Etihad Rail, the state-backed firm building a $11 billion railway network in the United Arab Emirates, said on Tuesday it secured $1.28 billion of bank financing to build the first phase of the project.
Gulf states are spending hundreds of billions of dollars on infrastructure projects, ranging from power, transport and housing, as they look to strengthen their economies and improve services for local populations in the wake of the Arab Spring.
Saudi Arabia alone has earmarked around $400 billion to spend on infrastructure over a five year period.
Phase one of the UAE rail network will extend 264 kilometres in the west of the country from Shah and Habshan near Abu Dhabi to Ruwais and transport shipments of granulated sulphur for export for the Abu Dhabi National Oil Company.
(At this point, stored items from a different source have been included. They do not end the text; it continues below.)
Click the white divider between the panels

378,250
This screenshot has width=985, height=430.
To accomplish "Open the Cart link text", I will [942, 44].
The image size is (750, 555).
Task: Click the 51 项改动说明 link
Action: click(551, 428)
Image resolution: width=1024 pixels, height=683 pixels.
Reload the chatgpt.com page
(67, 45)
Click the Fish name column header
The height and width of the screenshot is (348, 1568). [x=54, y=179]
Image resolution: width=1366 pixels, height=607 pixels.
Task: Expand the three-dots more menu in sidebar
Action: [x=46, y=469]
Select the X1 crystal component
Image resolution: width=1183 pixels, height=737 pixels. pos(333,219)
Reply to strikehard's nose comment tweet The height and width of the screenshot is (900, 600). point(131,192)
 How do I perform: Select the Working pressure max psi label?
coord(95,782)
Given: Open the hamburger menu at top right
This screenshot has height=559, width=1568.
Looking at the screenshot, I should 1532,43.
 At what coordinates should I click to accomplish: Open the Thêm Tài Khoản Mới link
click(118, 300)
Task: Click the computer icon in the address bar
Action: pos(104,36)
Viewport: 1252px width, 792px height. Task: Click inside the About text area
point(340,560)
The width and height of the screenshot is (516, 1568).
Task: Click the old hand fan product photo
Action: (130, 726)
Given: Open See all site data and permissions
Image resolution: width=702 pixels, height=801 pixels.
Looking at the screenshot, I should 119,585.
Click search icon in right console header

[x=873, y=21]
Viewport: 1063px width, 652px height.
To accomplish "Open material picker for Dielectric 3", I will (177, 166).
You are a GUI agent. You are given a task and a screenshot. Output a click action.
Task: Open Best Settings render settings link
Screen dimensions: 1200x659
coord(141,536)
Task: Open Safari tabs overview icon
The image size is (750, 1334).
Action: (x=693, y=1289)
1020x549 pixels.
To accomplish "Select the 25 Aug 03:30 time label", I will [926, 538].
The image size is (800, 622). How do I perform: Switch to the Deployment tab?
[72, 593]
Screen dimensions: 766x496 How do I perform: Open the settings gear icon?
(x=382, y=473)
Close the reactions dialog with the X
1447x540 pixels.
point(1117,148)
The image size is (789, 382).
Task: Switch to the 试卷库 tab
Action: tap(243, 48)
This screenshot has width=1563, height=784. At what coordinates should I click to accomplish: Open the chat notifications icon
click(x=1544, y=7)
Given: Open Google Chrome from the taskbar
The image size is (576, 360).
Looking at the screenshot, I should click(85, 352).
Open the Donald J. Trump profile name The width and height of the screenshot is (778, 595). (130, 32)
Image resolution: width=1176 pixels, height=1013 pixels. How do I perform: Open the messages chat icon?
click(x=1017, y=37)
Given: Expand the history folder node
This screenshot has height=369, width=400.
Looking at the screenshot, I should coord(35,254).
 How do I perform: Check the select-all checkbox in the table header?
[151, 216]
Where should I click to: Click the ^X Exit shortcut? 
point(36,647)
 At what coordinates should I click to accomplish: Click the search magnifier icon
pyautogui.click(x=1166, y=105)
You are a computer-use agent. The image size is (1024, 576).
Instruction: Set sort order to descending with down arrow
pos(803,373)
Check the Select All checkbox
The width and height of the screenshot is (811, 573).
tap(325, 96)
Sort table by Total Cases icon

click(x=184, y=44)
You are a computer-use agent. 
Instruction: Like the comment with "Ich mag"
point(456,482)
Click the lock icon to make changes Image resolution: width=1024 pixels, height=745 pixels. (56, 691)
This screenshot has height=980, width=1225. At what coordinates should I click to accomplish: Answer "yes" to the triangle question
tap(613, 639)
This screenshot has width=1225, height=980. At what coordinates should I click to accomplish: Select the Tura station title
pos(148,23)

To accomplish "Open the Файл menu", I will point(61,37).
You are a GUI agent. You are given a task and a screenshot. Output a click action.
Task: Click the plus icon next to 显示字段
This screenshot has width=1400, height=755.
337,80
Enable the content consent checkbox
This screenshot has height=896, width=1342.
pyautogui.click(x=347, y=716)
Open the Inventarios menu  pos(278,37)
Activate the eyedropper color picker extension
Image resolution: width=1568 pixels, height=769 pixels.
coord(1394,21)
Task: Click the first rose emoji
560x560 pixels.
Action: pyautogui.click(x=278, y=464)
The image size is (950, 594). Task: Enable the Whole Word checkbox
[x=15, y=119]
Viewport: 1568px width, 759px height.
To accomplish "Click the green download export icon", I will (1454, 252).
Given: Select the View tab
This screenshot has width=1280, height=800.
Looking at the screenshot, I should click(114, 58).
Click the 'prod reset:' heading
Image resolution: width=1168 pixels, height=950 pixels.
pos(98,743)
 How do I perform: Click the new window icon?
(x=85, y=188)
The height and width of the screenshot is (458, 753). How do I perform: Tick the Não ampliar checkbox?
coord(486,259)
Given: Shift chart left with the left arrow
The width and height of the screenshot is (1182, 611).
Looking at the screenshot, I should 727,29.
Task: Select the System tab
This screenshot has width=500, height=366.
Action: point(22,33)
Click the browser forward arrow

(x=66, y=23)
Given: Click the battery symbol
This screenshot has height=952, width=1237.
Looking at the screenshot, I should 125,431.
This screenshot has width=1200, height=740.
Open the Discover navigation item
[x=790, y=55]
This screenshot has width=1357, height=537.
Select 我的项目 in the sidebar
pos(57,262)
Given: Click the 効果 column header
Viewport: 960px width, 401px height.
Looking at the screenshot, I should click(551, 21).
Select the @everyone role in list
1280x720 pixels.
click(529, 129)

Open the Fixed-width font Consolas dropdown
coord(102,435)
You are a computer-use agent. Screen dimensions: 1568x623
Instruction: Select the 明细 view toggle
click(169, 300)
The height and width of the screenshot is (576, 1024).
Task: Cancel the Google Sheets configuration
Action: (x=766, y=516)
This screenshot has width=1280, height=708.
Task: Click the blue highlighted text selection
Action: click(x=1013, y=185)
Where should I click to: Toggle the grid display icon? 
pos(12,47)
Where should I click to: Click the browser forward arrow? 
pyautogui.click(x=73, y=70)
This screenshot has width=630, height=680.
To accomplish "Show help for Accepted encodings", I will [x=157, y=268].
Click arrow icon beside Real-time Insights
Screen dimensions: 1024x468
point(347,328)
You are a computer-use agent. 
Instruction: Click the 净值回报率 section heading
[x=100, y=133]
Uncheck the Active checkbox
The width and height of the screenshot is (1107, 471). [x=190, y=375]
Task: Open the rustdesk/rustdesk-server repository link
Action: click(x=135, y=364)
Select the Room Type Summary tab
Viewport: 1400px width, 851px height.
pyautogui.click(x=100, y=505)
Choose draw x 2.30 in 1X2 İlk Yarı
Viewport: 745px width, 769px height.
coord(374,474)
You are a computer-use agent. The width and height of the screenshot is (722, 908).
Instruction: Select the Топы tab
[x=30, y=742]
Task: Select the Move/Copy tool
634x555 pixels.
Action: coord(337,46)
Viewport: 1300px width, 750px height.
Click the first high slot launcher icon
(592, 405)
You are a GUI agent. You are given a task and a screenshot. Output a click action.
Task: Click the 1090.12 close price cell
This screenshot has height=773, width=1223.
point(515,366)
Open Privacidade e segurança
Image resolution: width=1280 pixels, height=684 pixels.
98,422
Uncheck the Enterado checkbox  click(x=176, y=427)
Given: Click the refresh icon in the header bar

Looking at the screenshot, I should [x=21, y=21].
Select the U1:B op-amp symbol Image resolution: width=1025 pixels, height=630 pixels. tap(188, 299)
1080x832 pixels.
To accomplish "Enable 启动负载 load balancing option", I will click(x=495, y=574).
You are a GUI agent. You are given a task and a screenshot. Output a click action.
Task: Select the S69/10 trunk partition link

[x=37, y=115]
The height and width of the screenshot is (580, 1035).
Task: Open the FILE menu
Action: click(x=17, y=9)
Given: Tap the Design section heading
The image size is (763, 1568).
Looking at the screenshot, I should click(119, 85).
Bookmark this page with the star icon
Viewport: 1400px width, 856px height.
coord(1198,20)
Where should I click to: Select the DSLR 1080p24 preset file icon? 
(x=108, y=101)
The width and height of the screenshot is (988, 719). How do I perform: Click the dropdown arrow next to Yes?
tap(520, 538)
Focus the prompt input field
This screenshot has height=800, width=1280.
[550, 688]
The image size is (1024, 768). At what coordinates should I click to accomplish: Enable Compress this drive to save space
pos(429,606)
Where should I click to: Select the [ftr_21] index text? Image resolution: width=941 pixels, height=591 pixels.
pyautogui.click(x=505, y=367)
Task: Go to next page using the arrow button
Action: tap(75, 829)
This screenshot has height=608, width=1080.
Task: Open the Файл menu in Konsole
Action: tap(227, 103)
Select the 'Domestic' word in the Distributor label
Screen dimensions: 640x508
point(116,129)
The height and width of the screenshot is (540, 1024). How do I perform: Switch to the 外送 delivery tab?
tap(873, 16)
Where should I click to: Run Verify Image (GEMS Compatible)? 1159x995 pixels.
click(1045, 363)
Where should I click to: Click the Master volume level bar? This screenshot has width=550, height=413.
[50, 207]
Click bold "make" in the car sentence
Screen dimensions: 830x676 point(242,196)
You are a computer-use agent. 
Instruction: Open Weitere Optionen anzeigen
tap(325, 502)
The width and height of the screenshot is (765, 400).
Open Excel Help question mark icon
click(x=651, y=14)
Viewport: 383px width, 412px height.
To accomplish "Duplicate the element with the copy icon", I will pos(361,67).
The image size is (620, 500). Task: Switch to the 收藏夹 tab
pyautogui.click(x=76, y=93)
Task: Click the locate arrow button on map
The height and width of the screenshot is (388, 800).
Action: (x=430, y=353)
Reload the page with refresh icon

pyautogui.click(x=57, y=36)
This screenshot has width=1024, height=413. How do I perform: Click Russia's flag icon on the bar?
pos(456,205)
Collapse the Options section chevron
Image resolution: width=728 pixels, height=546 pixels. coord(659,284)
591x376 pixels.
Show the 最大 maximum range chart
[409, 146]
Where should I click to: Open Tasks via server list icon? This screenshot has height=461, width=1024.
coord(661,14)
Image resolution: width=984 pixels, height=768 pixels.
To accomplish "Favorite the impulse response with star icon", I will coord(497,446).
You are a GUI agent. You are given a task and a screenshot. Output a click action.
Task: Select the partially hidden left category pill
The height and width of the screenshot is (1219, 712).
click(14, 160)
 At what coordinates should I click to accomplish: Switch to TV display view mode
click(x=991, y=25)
Upon completion, the UAE’s national railway network will span about 1,200 kilometres and form part of the planned Gulf-wide railway network.
“The securing of this loan represents the beginning of a new era for the UAE in trade and travel through a transportation network that will connect all seven emirates with our GCC partners,” Nasser al Sowaidi, chairman of Etihad Rail, said in the statement.
National Bank of Abu Dhabi, Abu Dhabi Commercial Bank, HSBC Holdings and Bank of Tokyo Mitsubishi UFJ arranged the five-year financing, Etihad Rail said.
Construction of the first phase, one of three planned stages, is already underway after the awarding of a $900 million civil and track works contract was awarded in October 2011.
Etihad Rail received its first shipment of wagons for phase one in December last year and expects to receive the first shipment of locomotives this quarter, the statement added.